◆ **TASK**:
With the line containing "Click the key icon beside Sales" as the starting point, output the remaining lines of the data exactly as they are, through the last.

================================

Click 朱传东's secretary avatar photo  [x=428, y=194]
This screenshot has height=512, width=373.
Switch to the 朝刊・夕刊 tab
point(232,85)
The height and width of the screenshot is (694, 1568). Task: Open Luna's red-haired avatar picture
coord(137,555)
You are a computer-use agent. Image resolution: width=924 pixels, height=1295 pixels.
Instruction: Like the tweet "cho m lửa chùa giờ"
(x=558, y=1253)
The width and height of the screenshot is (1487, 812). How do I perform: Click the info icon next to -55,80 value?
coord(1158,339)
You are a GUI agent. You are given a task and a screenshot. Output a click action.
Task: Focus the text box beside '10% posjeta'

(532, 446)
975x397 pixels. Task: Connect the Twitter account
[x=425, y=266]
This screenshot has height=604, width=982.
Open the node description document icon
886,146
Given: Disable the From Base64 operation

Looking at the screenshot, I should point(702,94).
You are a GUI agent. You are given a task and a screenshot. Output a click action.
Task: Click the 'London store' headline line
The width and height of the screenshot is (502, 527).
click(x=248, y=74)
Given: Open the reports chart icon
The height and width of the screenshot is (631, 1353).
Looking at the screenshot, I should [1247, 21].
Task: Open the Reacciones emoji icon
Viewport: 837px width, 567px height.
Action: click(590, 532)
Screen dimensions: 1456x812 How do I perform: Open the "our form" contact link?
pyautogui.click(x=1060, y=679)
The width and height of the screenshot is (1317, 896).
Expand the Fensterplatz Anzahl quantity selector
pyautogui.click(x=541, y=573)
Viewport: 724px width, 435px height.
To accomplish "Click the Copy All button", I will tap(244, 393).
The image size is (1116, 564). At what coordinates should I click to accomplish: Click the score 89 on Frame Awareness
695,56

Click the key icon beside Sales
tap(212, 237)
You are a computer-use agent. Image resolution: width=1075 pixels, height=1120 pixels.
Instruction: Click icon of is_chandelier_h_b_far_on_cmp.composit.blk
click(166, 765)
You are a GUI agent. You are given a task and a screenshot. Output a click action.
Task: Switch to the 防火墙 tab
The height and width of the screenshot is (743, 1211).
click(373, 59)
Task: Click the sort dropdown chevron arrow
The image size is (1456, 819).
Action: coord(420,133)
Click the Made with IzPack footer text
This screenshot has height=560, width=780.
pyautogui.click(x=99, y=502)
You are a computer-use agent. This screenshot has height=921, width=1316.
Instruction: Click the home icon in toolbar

================================

◆ **RESULT FOR THIS TASK**:
Click the key icon beside Sales
tap(212, 237)
You are a computer-use agent. Image resolution: width=1075 pixels, height=1120 pixels.
Instruction: Click icon of is_chandelier_h_b_far_on_cmp.composit.blk
click(166, 765)
You are a GUI agent. You are given a task and a screenshot. Output a click action.
Task: Switch to the 防火墙 tab
The height and width of the screenshot is (743, 1211).
click(373, 59)
Task: Click the sort dropdown chevron arrow
The image size is (1456, 819).
Action: coord(420,133)
Click the Made with IzPack footer text
This screenshot has height=560, width=780.
pyautogui.click(x=99, y=502)
You are a computer-use agent. This screenshot has height=921, width=1316.
Instruction: Click the home icon in toolbar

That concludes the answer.